Stony Brook isn’t the first school to do away with gender-specific homecoming titles. Penn State University, Purdue University and Northwestern University have made the same changes in recent years.
RJ Samodal, 22, said he’s always wanted to run for the court. The senior physics and psychology student chose not to participate in the race for king in previous years because he wanted to support friends who were running. He worried it would make the competition for a single crown more challenging.
Now it doesn’t feel as competitive when everyone has a fair chance at three spots, he said.
“I’m not anxious about winning or losing, it’s just a good opportunity to inspire school pride and spirit,” said Samodal, of the upstate Town of Horseheads. “We’re just trying to inspire a brighter future.”

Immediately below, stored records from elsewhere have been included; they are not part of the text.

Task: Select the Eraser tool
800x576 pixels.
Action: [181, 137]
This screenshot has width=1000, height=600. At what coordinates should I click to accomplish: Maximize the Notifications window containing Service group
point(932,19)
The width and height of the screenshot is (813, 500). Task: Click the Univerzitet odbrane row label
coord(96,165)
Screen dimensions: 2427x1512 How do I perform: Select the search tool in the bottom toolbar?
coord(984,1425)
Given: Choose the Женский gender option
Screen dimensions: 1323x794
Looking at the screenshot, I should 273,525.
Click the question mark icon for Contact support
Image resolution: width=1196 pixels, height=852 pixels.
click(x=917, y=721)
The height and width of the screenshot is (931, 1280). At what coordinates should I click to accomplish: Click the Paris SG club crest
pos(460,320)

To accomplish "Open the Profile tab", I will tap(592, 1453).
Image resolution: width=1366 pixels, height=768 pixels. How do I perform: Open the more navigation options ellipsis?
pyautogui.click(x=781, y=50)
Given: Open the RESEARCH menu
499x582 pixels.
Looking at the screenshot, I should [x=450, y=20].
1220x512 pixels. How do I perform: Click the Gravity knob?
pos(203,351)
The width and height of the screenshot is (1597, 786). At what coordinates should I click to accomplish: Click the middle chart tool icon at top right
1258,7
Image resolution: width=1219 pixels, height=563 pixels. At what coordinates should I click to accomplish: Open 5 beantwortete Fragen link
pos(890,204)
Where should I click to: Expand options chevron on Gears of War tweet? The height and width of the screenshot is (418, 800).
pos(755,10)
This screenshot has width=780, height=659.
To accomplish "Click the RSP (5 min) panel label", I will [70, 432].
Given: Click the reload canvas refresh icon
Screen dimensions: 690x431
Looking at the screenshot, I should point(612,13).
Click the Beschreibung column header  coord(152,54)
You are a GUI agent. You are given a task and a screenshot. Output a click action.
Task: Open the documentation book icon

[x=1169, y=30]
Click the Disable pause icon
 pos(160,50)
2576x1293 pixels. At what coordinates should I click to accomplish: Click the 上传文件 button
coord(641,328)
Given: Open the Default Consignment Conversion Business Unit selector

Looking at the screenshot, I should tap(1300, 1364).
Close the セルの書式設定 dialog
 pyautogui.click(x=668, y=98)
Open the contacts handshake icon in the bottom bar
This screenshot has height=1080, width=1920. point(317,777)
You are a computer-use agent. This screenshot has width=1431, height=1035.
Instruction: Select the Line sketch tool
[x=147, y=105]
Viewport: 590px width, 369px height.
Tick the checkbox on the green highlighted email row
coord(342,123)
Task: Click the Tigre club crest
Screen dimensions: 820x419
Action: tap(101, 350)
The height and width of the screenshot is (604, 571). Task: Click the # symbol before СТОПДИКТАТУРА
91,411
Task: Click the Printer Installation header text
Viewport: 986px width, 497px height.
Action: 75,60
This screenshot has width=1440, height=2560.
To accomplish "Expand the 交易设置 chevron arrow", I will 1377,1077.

He even has his outfit picked out for the big announcement at Saturday’s homecoming festivities, when the members of the court will be announced: a tuxedo with a Stony Brook-red bow tie and accessories.
As for Fernandez, a big part of their school pride stems from how inclusive Stony Brook has become. Win or not, when Fernandez gets to stand on the football field Saturday in an outfit of choice, “it’s not going to be anything ever seen before.”
“I was here when it felt less inclusive and the turnover has been amazing,” Fernandez said. “I hope this opens up the doors for other students coming up, that they realize they matter and they can do it too.”